William Bastiaan Tholen, 1860-1931 A view in a forest |
El jueves era
el mejor día de la semana. Durante años creyó que no podía sucederle nada malo
en ese día. Las mejores oportunidades de su vida ocurrieron, precisamente, los
jueves. Los hechos demostraban que su creencia tenía un fundamento empírico,
era una fe documentada que demostraba, calendario perpetuo en mano,
que le parieron, se casó, firmó el mejor contrato de trabajo, nacieron
sus dos hijos en el quinto día, el jupiterino.

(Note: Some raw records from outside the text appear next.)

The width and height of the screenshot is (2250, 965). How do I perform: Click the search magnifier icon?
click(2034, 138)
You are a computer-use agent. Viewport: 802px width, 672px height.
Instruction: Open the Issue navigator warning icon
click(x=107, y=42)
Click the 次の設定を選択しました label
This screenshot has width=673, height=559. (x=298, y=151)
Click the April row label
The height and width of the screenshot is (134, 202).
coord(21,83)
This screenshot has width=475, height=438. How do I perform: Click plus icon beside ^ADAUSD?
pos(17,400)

Sin contar otros sucesos menores
en los que la buena suerte apareció el jueves para echarle una mano. Los
miércoles al atardecer sentía un optimismo liberador ante la proximidad
de la jornada en la que nada se torcía, pues si era jueves, el
destino se ponía siempre de su parte; el acontecimiento más nimio le insuflaba
tal entusiasmo que incluso el dolor de su rodilla izquierda desaparecía por
unas horas. A media mañana del último jueves, salió de casa con una sonrisa
apenas disimulada y los ojos humedecidos por culpa de la fiebre del heno.

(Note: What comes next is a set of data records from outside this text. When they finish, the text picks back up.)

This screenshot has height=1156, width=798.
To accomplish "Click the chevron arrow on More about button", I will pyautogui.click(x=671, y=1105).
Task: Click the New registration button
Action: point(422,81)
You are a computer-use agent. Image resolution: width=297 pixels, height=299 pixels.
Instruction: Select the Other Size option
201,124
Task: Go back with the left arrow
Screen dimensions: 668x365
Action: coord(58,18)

¿Acaso debía preocuparse? ¿No era un jueves de primavera radiante a pesar
del polen que flotaba en el aire? Pues claro, hombre. Sólo había motivos
de alegría a su alrededor. En la barra del bar después de secarse las
lágrimas, pidió un cortado descafeinado que le fue servido por una camarera
nueva. La miró un instante para regresar, fulminantes los ojos, al
reloj que bailaba en la delgada muñeca; con súbito interés científico observó
el asombroso lento avance del segundero. Las diez y media, mientras la
camarera derramaba una espuma de crema de leche sobre el café.
-¿Así
o más?
Ya está bien,
gracias, contestó sin levantar la cabeza. ¿Por qué a mí? esa estúpida
interrogación la repitió hasta que el cortado se quedó frío, entonces
sacó de su monedero con cremallera dos euros, los dejó sobre la barra y se
dirigió a la salida. ¿Está malo? ¿quiere que se lo vuelva a calentar?

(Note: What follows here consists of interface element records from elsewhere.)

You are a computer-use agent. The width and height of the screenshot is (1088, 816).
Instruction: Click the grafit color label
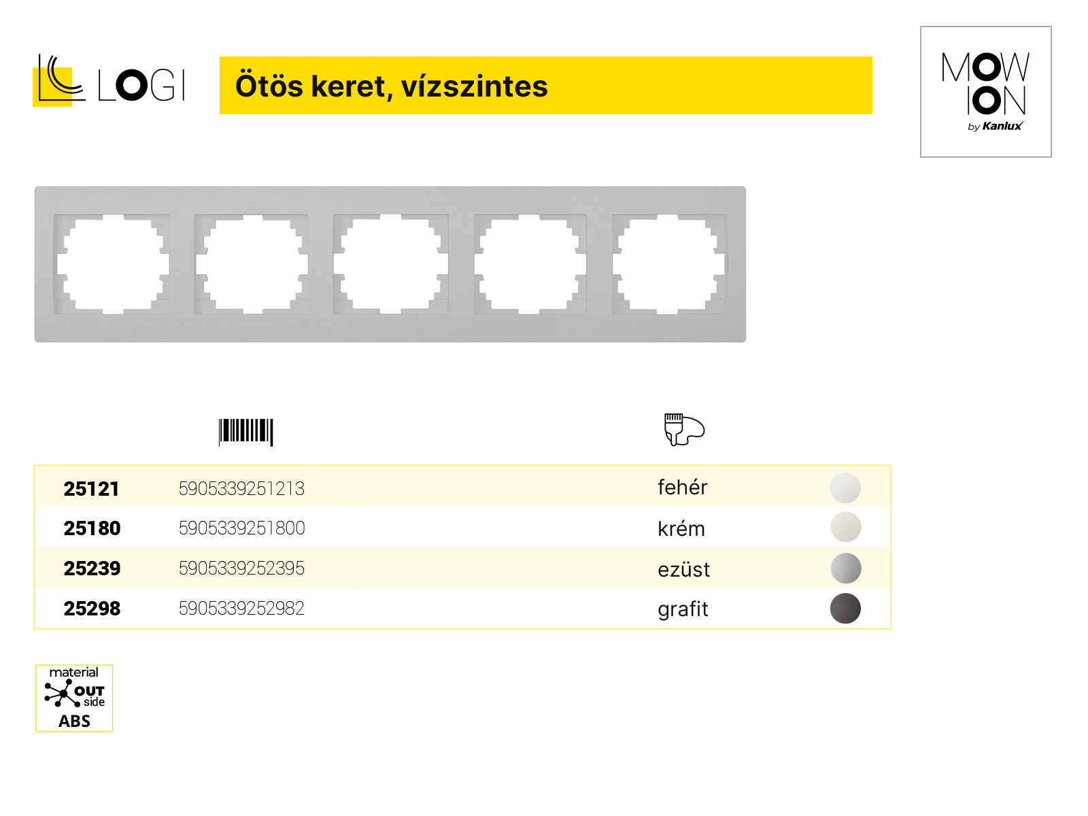click(x=683, y=609)
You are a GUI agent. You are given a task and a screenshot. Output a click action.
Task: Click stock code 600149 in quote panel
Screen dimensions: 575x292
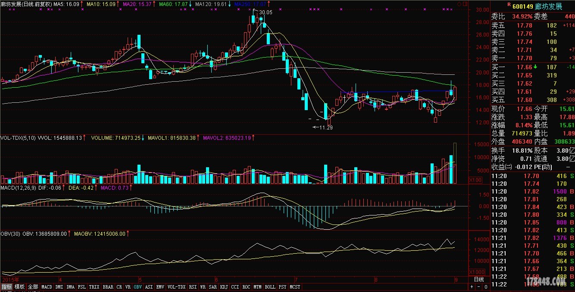[x=523, y=6]
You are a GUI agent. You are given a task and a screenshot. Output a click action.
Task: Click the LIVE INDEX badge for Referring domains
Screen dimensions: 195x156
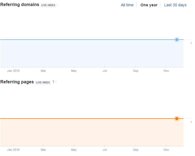[48, 5]
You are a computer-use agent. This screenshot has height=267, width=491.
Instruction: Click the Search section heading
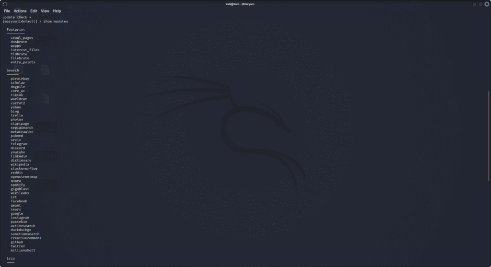(13, 70)
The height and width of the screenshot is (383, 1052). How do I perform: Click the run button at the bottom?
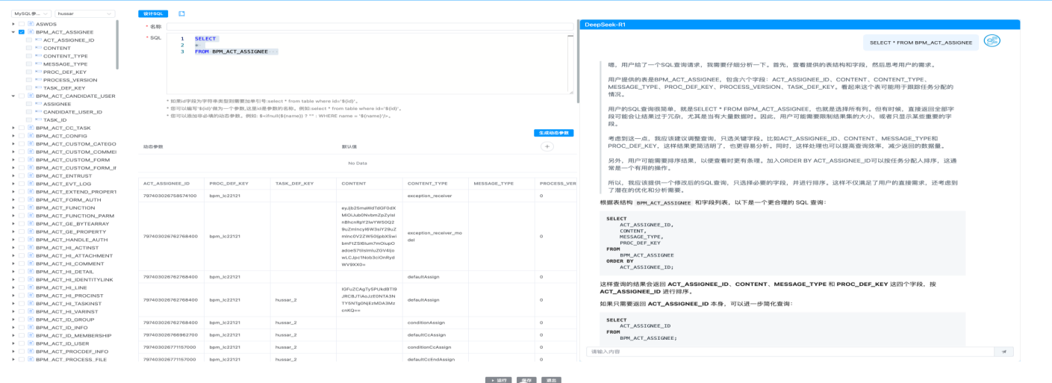coord(498,380)
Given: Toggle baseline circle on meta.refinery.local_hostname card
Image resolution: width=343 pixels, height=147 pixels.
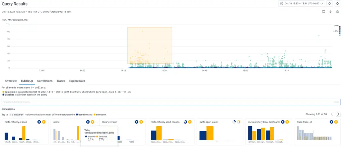Looking at the screenshot, I should tap(283, 122).
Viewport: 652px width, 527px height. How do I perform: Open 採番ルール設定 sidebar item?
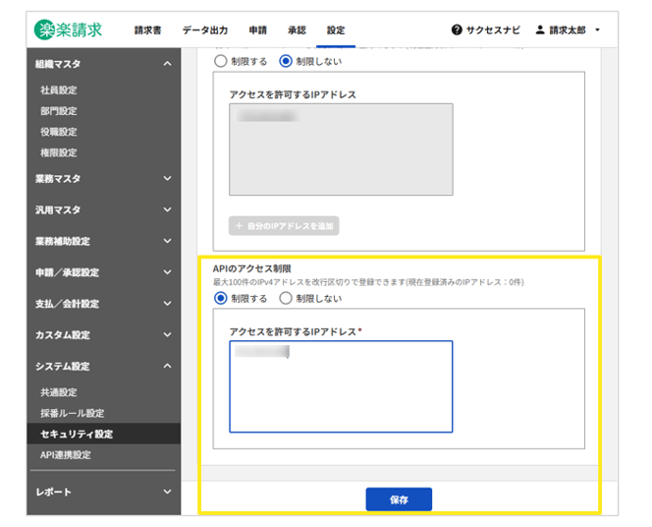[x=73, y=413]
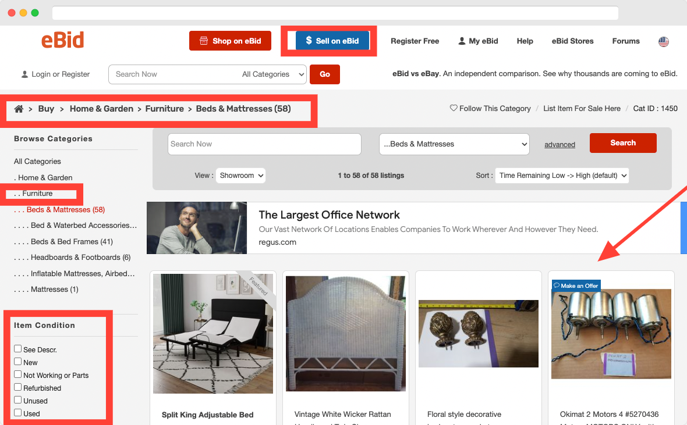Screen dimensions: 687x425
Task: Open the Shop on eBid storefront icon
Action: click(203, 41)
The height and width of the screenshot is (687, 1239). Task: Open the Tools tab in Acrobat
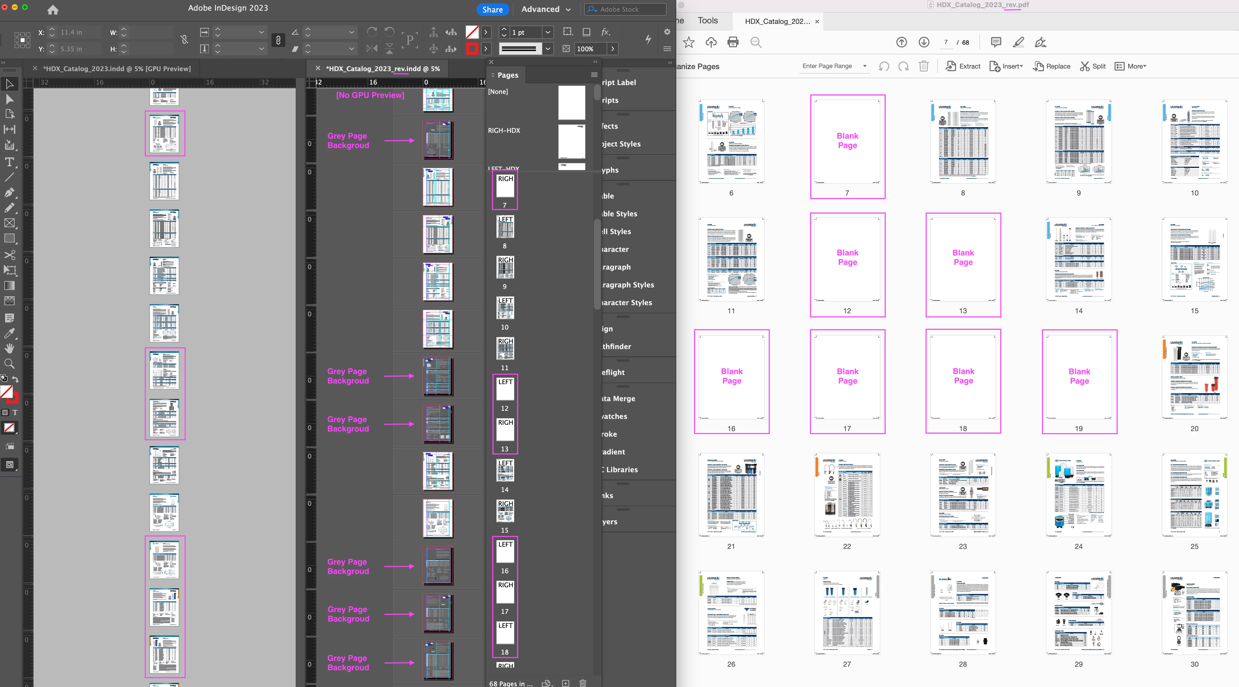708,21
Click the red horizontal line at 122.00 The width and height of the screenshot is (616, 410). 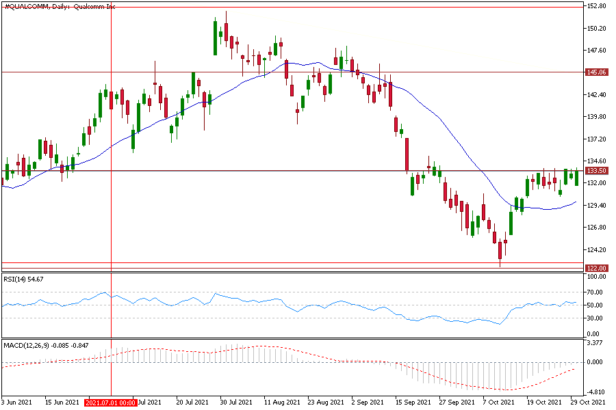click(x=274, y=263)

No, no. Adiós, dijo, mientras se ajustaba, sin éxito, la correa del
reloj. En la calle se miró las manos temblorosas y, esta vez, las lágrimas
eran de emoción y de temor al mismo tiempo porque acababa de sufrir los efectos
de un repentino enamoramiento. La incredulidad y el estupor se reflejaban
en su cara, tenía la certeza de que tal hecho era una fatalidad que auguraba un
mal desenlace. A las pocas horas, como un autómata esclavo de una
pasión, regresó al bar, pidió una tónica con ginebra a la camarera
de cuello largo y pelo cortado casi al cero.
-¿Qué tal?
¿Está mejor que esta mañana?
Sin apenas
fuerzas debido a la turbación, afirmó con la cabeza antes de beber de un sólo
trago la bebida, sintió unas palpitaciones en el pecho, pidió una segunda
tónica, en esta ocasión con vodka, los golpes del corazón resonaban como un
tambor de guerra dentro de su cuerpo, minutos más tarde cayó al suelo.
Era jueves, definitivamente, su día de suerte.